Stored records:
[Start of Attachment]

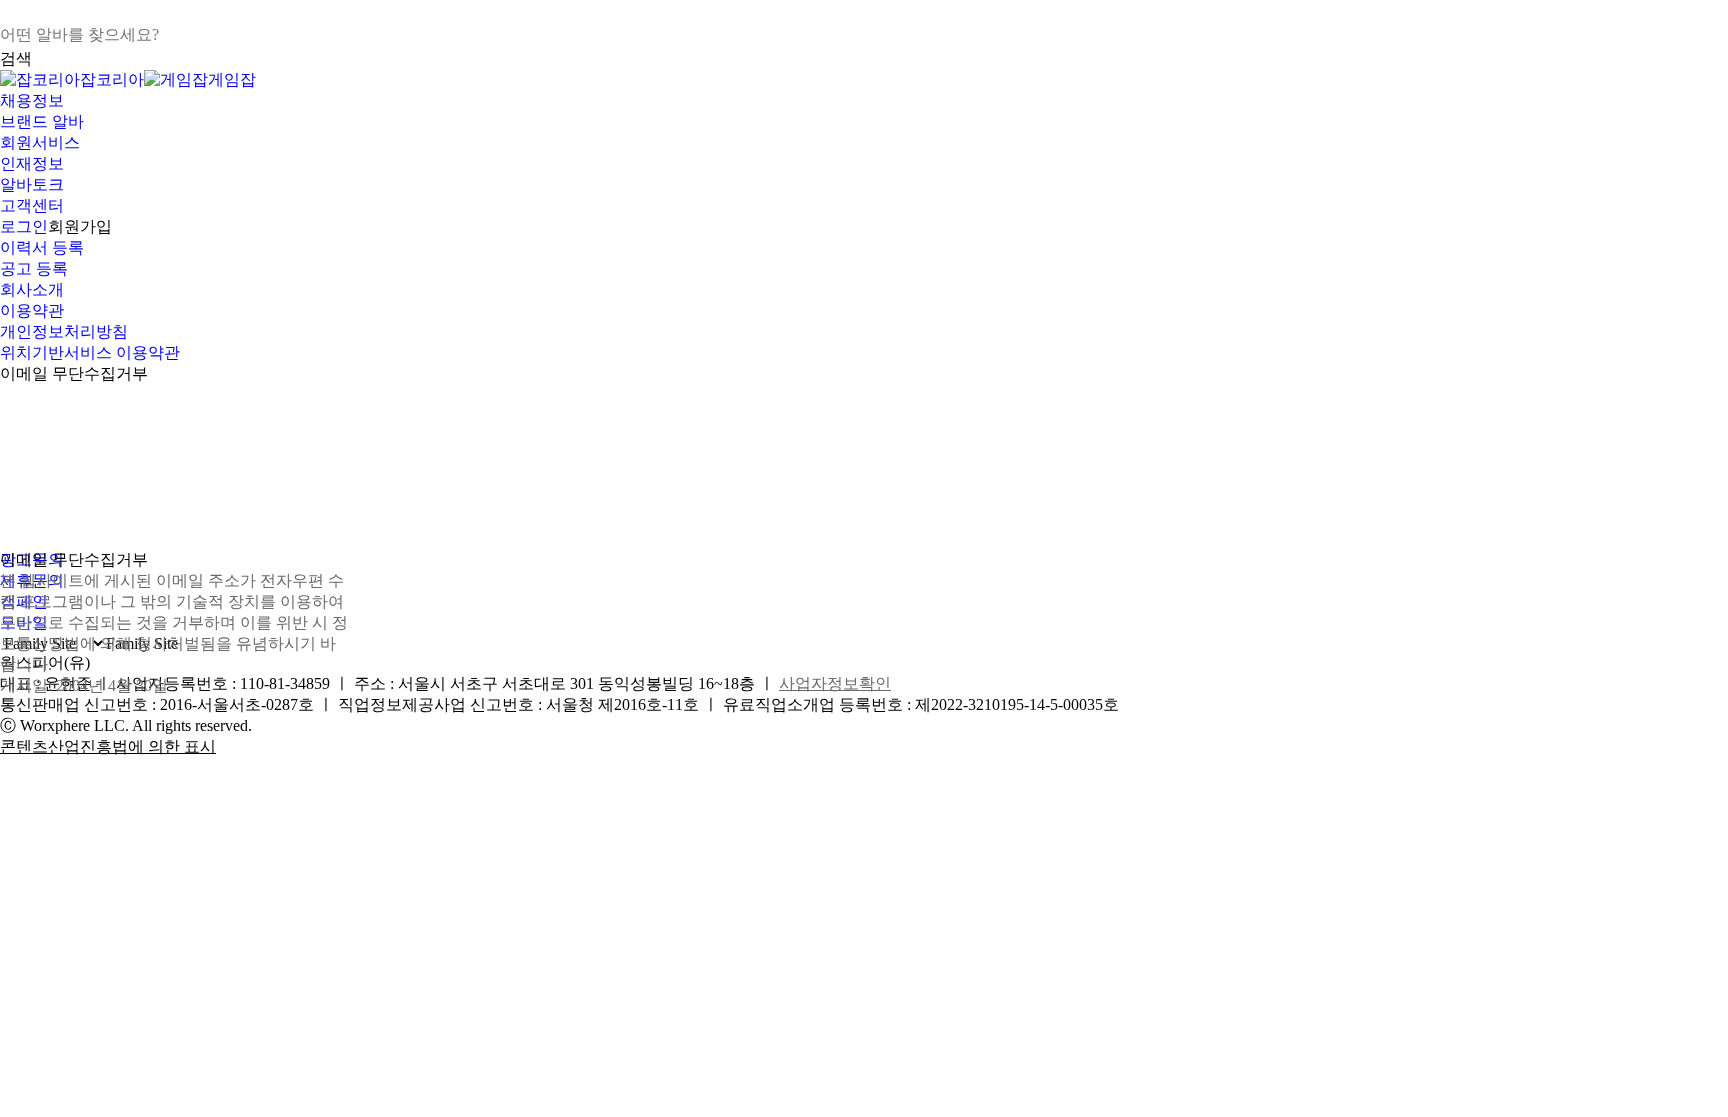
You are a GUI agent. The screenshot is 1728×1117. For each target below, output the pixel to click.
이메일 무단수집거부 (74, 373)
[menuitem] (864, 101)
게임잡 (232, 79)
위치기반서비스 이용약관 (90, 352)
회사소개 (32, 289)
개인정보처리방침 (64, 331)
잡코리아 (112, 79)
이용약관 (32, 310)
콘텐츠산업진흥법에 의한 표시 (108, 746)
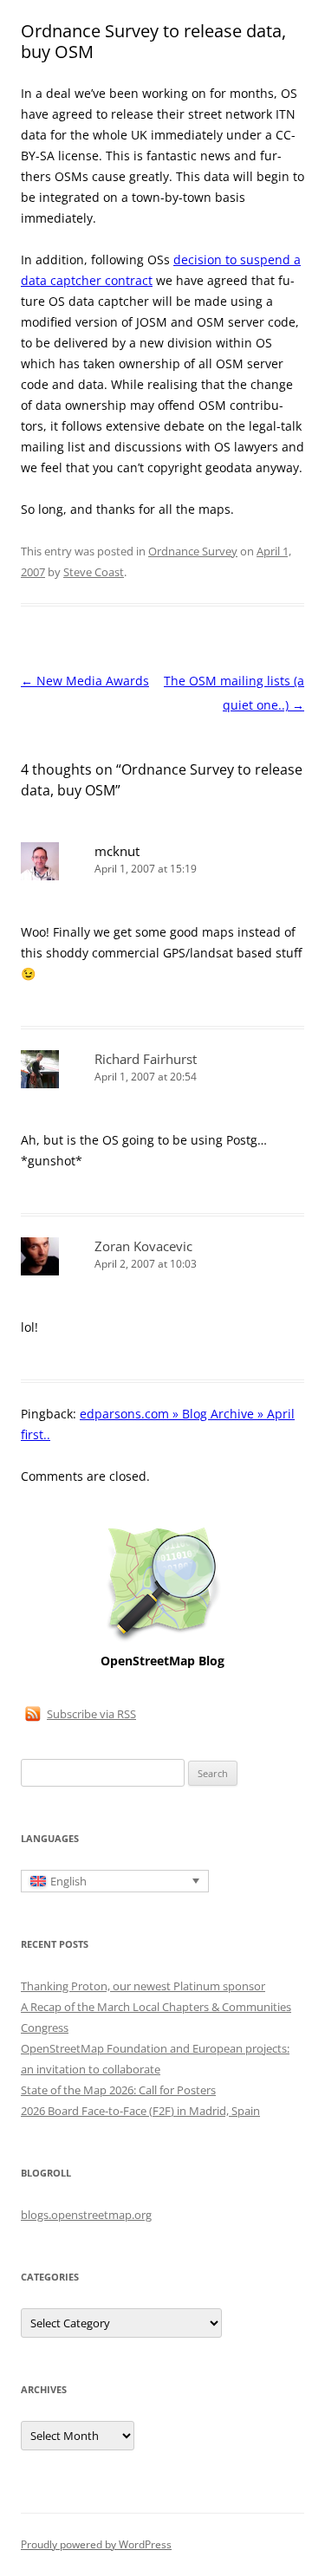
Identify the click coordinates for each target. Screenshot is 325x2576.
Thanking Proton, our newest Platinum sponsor (143, 1986)
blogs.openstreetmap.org (86, 2214)
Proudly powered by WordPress (96, 2544)
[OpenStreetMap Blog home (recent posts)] (162, 1640)
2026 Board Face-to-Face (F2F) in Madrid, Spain (140, 2111)
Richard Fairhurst (145, 1058)
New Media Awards (85, 680)
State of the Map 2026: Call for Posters (118, 2090)
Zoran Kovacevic (143, 1246)
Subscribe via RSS (91, 1714)
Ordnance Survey (192, 551)
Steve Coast (93, 572)
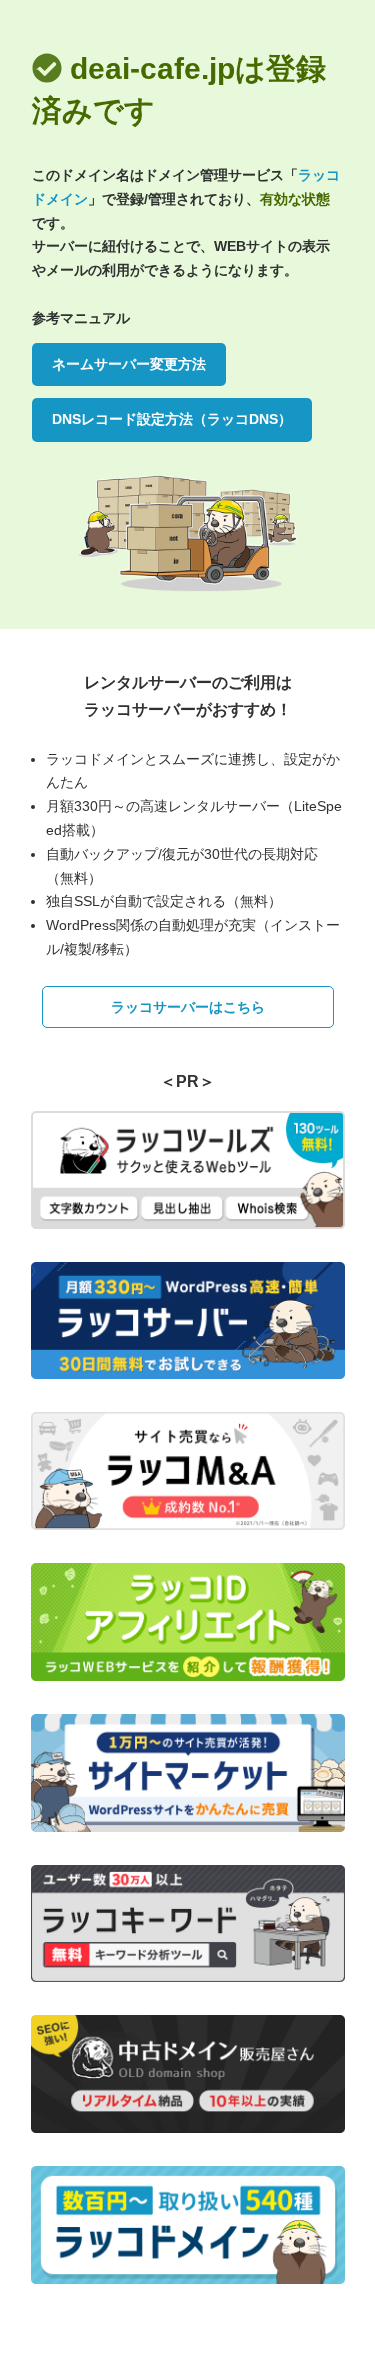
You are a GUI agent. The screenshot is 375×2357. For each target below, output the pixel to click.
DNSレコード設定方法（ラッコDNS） (172, 419)
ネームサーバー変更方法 (129, 364)
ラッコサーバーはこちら (188, 1007)
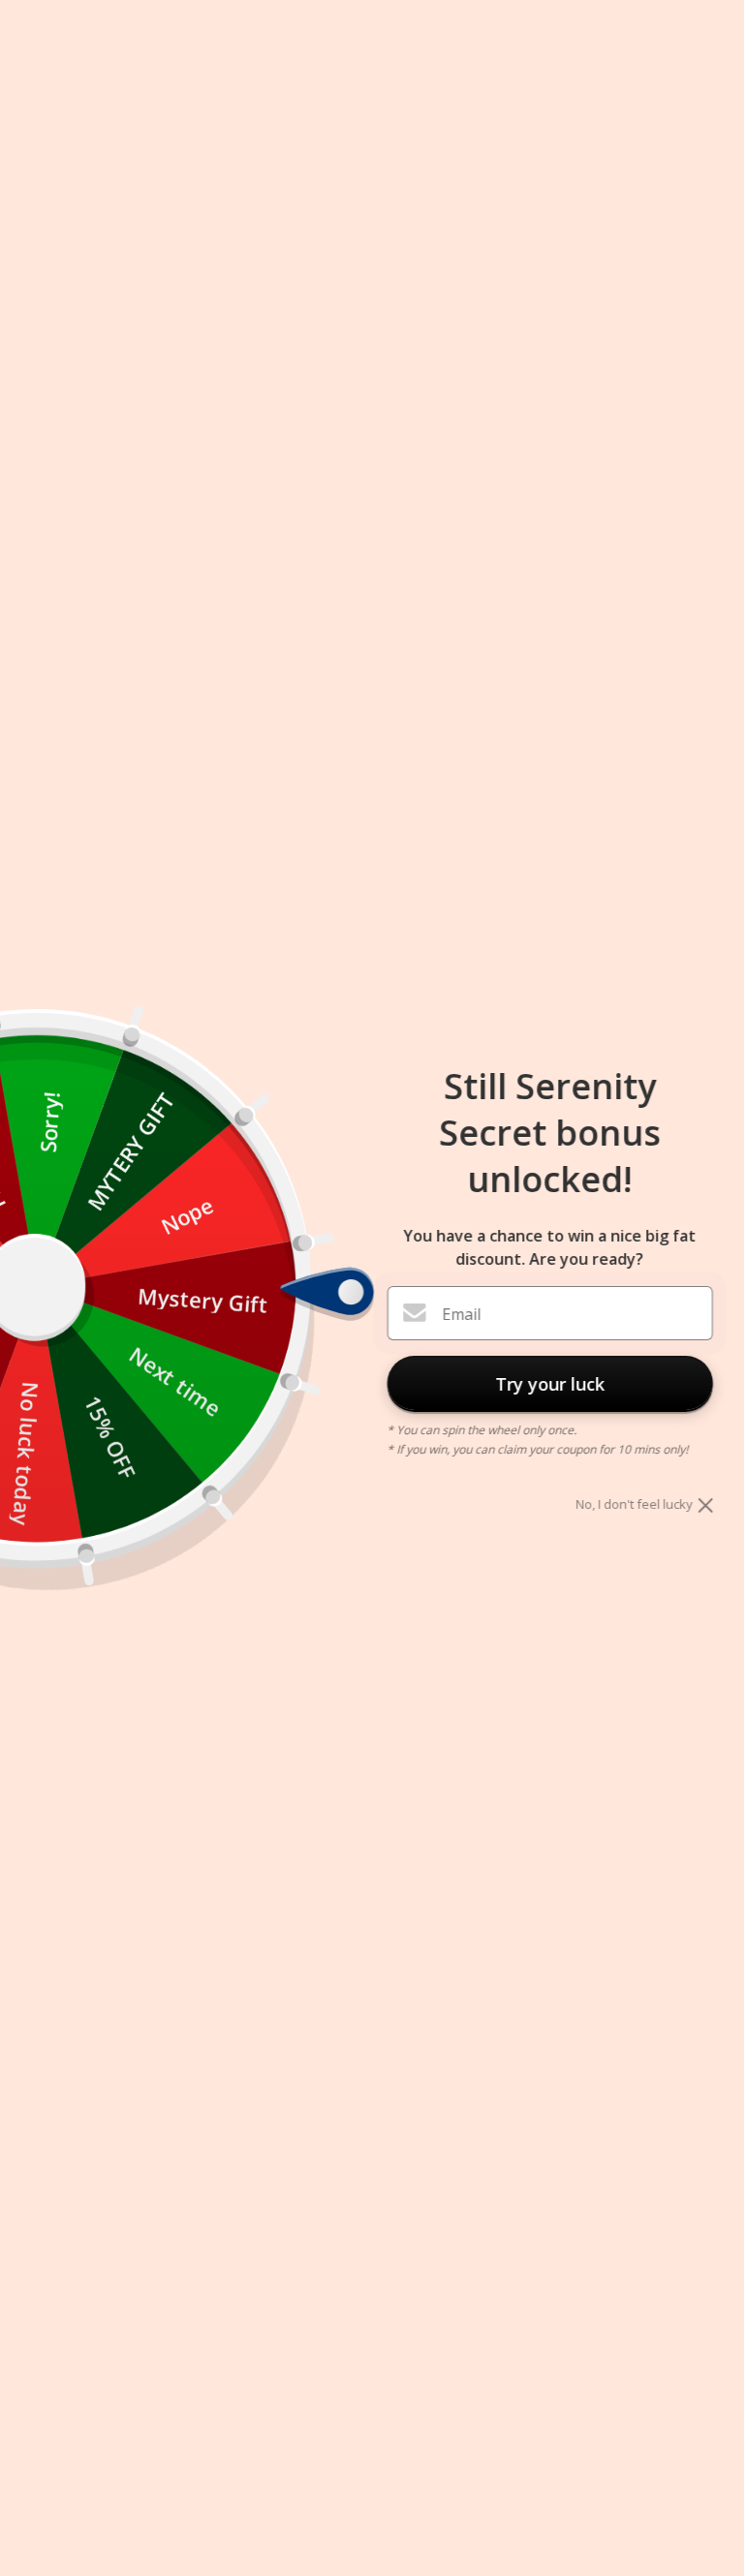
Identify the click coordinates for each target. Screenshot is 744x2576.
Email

[End of Attachment]

◆ Assignment ◆
What is needed is the number of lines in these entries that include the word "below"; please give it alone.

◆ Problem solution ◆
2